SELECTED EXCERPT:

■ ■ ■

Citation : 2012 Latest Caselaw 483 ALL
Judgement Date : 19 April, 2012

Allahabad High Court
Mithai Lal And Others Ercial Tax vs State Of U.P. And Others on 19 April, 2012
Bench: Sibghat Ullah Khan



HIGH COURT OF JUDICATURE AT ALLAHABAD
 
 

(Judgment reserved on 12.1.2012)
 
   (Judgment delivered on 19.4.2012)
 

 
Court No. - 59
 

 
Case :- SECOND APPEAL No. - 52 of 2012
 
Petitioner :- Mithai Lal And Others 
 
Respondent :- State Of U.P. And Others
 
Petitioner Counsel :- A.K. Rai,R.N. Singh,Vishnu Kr. Singh
 
Respondent Counsel :- Ajit Kr. Singh
 

 
Hon'ble Sibghat Ullah Khan,J.

Heard Sri R.N.Singh, learned senior counsel assisted by Sri A.K. Rai and Sri V.K.Singh, learned counsel for appellant and learned standing counsel for State of U.P. and its authorities respondents no. 1 to 4 and learned standing counsel for respondent nos. 5 and 6 Nagar Maha Palika (N.M.P.) Varanasi and Varanasi Development Authority (V.D.A.) Varanasi.

The only point which has been argued is that Civil Court has got jurisdiction to entertain suit in respect of acquisition under U.P. Nagar Mahapalika Adhiniyam (now U.P. Municipal Corporation Act) even though civil court has got no jurisdiction to entertain a suit challenging land acquisition under Land Acquisition Act. Learned counsel for the respondents 1 to 6 have argued that land acquisition either under land Acquisition Act or U.P. Nagar Mahapalika Adhiniyam (U.P.M.C. Act) can not be challenged in a suit before Civil Court.

This Second appeal arises out of O.S. no.176 of 1977 which was filed by the appellants against the respondents connected with original suit no.274 of 1977 filed by Kedarnath and 9 others. The suit was filed after 15 years as acquisition had taken place in 1967. Some of the appellants (plaintiffs of O.S. no.176 of 1977) had also filed writ petition in this Court challenging the Acquisition which was dismissed in default.

The grounds of challenge were that award was given in 1973 while it ought to have been given within 5 years from Acquisition i.e. till 1972 and the extension of period for giving award from 5 yeas to 10 years was not applicable to the acquisition in question. Award was given on 31.12.1973. The other grounds taken were that prior to the notice under 9(3) no other notice was served upon the plaintiffs' that plaintiffs were not aware of the proceedings they ought to have been provided opportunity of hearing which was not done; that notice under Section 357 of U.P. Nagar Mahapalika Adhiniyam was not published in accordance with law that notice in respect of land acquisition was not published etc. The land was acquired for Bhadau Lower Income Housing Scheme. The trial court/Civil Judge/Additional J.S.C.C. Varanasi through judgment and decree dated 2.2.1995 held that provisions of Section 357,358 and 365 of U.P. Nagar Palika Adhiniyam were not followed. Accordingly, both the suits were decreed. However, the trial court decreed the suits only for injunction but dismissed the same for possession holding the plaintiffs to be in possession. Nagar Mahapalika Varanasi, Varanasi Development authority and State and its authorities respondent no.1 to 6 in the Second appeal did not file any appeal, however, plaintiffs filed appeal being Civil appeal no.36 of 2005 against judgment and decree passed by the trial court complaining that suit for possession should have been decreed after holding the acquisition to be null and void. The appeal was dismissed on 27.9.2011 by A.D.J. Court no.14 Varanasi hence this Second appeal.

■ ■ ■

THE RECORDS:
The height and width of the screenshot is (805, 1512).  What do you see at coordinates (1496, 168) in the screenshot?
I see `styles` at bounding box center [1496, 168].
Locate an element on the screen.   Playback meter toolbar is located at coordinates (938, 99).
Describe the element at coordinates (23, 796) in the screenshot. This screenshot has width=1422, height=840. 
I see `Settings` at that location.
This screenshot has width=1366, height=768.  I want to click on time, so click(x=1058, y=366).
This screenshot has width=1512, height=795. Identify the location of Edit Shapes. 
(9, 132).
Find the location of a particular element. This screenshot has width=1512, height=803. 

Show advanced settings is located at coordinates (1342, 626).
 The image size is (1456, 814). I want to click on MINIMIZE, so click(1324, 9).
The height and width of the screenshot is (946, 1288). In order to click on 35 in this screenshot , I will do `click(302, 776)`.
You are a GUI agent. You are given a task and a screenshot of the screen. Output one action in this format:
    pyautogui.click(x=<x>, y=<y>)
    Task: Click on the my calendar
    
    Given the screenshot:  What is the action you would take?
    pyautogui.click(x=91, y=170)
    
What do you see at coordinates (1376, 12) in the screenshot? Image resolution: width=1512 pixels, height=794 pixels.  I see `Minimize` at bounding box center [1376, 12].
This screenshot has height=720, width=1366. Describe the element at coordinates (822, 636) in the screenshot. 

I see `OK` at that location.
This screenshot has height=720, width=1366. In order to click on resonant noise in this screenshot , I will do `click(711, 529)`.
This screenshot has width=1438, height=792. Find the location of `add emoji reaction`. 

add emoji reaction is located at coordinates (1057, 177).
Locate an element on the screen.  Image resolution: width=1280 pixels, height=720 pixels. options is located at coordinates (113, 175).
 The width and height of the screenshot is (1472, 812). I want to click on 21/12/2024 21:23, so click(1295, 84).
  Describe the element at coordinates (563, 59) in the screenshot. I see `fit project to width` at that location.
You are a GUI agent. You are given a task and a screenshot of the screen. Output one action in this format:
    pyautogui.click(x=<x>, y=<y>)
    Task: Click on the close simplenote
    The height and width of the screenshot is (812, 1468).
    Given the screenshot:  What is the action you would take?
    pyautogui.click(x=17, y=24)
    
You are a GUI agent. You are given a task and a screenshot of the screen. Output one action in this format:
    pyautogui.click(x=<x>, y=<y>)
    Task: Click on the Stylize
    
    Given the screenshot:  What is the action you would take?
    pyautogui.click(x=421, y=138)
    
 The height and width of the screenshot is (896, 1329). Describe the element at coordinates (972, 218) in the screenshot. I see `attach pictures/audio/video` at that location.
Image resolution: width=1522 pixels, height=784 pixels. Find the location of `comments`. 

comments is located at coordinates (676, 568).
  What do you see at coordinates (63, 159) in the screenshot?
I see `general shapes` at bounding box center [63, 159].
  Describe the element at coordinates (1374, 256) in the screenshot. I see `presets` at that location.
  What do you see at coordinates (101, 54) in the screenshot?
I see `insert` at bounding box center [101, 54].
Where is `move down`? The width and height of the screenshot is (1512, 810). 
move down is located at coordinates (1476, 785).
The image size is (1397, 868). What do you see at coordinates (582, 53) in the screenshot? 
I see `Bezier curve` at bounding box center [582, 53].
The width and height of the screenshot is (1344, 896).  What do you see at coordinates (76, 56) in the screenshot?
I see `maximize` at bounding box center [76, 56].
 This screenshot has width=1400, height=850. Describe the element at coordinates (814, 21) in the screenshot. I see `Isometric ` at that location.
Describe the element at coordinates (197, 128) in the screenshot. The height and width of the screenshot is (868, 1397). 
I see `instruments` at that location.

■ ■ ■

WRITTEN TASKS:
1. Render the part of the listing from the line containing "Find the location of a" down to the line containing "Describe the element at coordinates (563, 59)", both included, as a Markdown table with columns titled Row and Line. Number each row and skip blank lines.
2. Carry the court judgment forward from its final sentence with the passage that would come next.

THE RESULTS:
1.
| Row | Line |
|---|---|
| 1 | Find the location of a particular element. This screenshot has width=1512, height=803.  |
| 2 | Show advanced settings is located at coordinates (1342, 626). |
| 3 |  The image size is (1456, 814). I want to click on MINIMIZE, so click(1324, 9). |
| 4 | The height and width of the screenshot is (946, 1288). In order to click on 35 in this screenshot , I will do `click(302, 776)`. |
| 5 | You are a GUI agent. You are given a task and a screenshot of the screen. Output one action in this format: |
| 6 |     pyautogui.click(x=<x>, y=<y>) |
| 7 |     Task: Click on the my calendar |
| 8 |     Given the screenshot:  What is the action you would take? |
| 9 |     pyautogui.click(x=91, y=170) |
| 10 | What do you see at coordinates (1376, 12) in the screenshot? Image resolution: width=1512 pixels, height=794 pixels.  I see `Minimize` at bounding box center [1376, 12]. |
| 11 | This screenshot has height=720, width=1366. Describe the element at coordinates (822, 636) in the screenshot.  |
| 12 | I see `OK` at that location. |
| 13 | This screenshot has height=720, width=1366. In order to click on resonant noise in this screenshot , I will do `click(711, 529)`. |
| 14 | This screenshot has width=1438, height=792. Find the location of `add emoji reaction`.  |
| 15 | add emoji reaction is located at coordinates (1057, 177). |
| 16 | Locate an element on the screen.  Image resolution: width=1280 pixels, height=720 pixels. options is located at coordinates (113, 175). |
| 17 |  The width and height of the screenshot is (1472, 812). I want to click on 21/12/2024 21:23, so click(1295, 84). |
| 18 |   Describe the element at coordinates (563, 59) in the screenshot. I see `fit project to width` at that location. |

2.
In para 3 of its judgment the lower appellate court held that in view of Supreme Court authority reported in State of Bihar Vs. Dhirendra Kumar AIR 1995 S.C. 1955 acquisition could not be challenged before the Civil Court. The contention of the appellant that State and Nagar Maha Palika and V.D.A. had not filed appeal hence lower appellate court cold not reverse any finding which had been recorded by the trial court in favour of the appellant was not accepted by lower appellate court. In my opinion under Order 41 Rule 22 C.P.C. such a plea could be raised by State N.M.P. and V.D.A. who were respondents in the appeal before the L.A.C. It was also contended by the appellants that in two other suits i.e. O.S. no.285 of 1972 and O.S. no.274 of 1977 same acquisition proceedings had been declared to be null and void. Lower appellate court held that the said decisions were not binding upon it.

The trial court under issue no. 6 and 19 had held that plaintiffs were in possession.

Learned counsel for the appellant has placed reliance upon the constitution Bench authority of the Supreme Court reported in Dulabhai & others Vs. State of M.P. and another A.I.R. 1969 S.C. 78 which is leading authority on the question of bar of jurisdiction of Civil Court. The other authority of the Supreme Court which has been citied by learned counsel for the appellant is reported in State of A.P. Vs. M.L.O.K. Rao 2000(3) S.C.C. 689 which deals with the scope of the suit before civil court in view of A.P. Charitable and Hindu Religious (I. and E.) Act 1966.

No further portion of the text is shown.